Ketiga, meminta Presiden Joko Widodo untuk mencabut SKB 2 Menteri No. 9 dan No. 8 tahun 2006 tentang pendirian rumah ibadah karena menyebabkan banyaknya rumah ibadah yang dipaksa tutup. Selain itu, Presiden Joko Widodo juga harus mencabut SKB 3 Menteri No. 3 Tahun 2008 tentang Peringatan dan Perintah kepada penganut, anggota, dan/atau anggota pengurus Jemaat Ahmadiyah Indonesia (JAI) dan warga masyarakat yang rawan disalahgunakan untuk melakukan tindakan inkonstitusional terhadap penganut Ahmadiyah.

Keempat, meminta tokoh agama untuk mengedukasi umatnya untuk menjaga semangat keberagaman sebagai sunnatullah.
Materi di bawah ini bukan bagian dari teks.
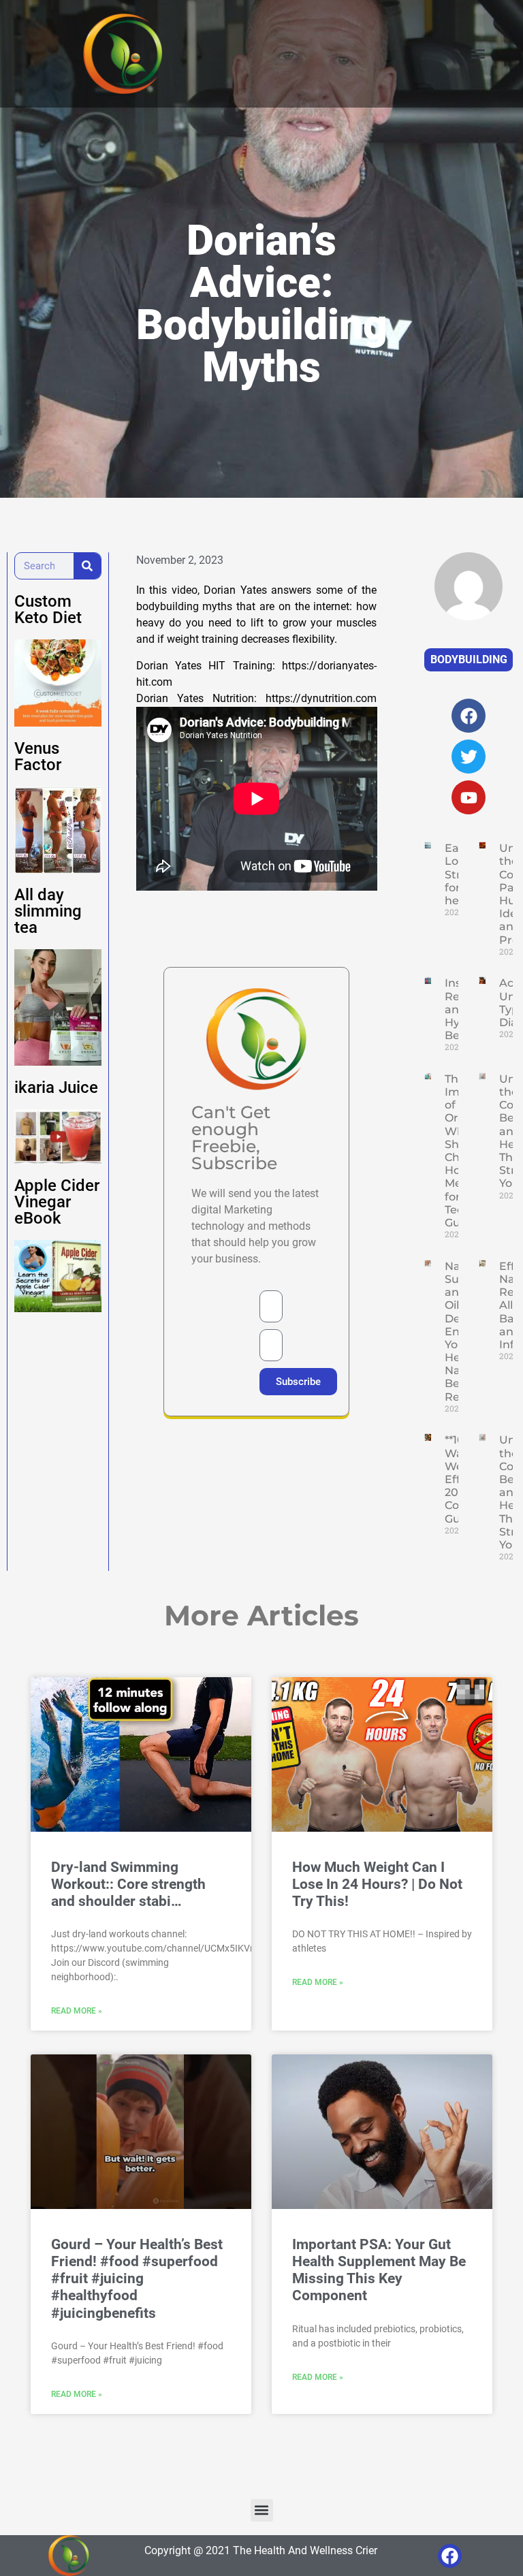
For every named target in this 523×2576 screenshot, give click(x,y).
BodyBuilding (468, 659)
Kebijakan Pemerintah Indonesia yang telah mendorong berbagai langkah moderasi beragama guna menciptakan kehidupan berbangsa dan bernegara yang lebih harmonis perlu didukung oleh semua pihak, terutama para tokoh agama.

Kelima, mengajak segenap masyarakat untuk menjaga kehidupan yang bermartabat, adil, harmonis, serta tidak menjadikan perbedaan sebagai alasan untuk membenci atau bahkan menyakiti satu sama lain.

Keenam, mengajak seluruh keluarga besar Jaringan GUSDURian untuk terus merawat semangat kebinekaan dengan melakukan advokasi dan perlawanan terhadap semua bentuk diskriminasi dengan mengusung semangat Gus Dur bahwa perdamaian tanpa keadilan adalah ilusi.


Alissa Wahid

Koordinator Nasional Jaringan GUSDURian Indonesia.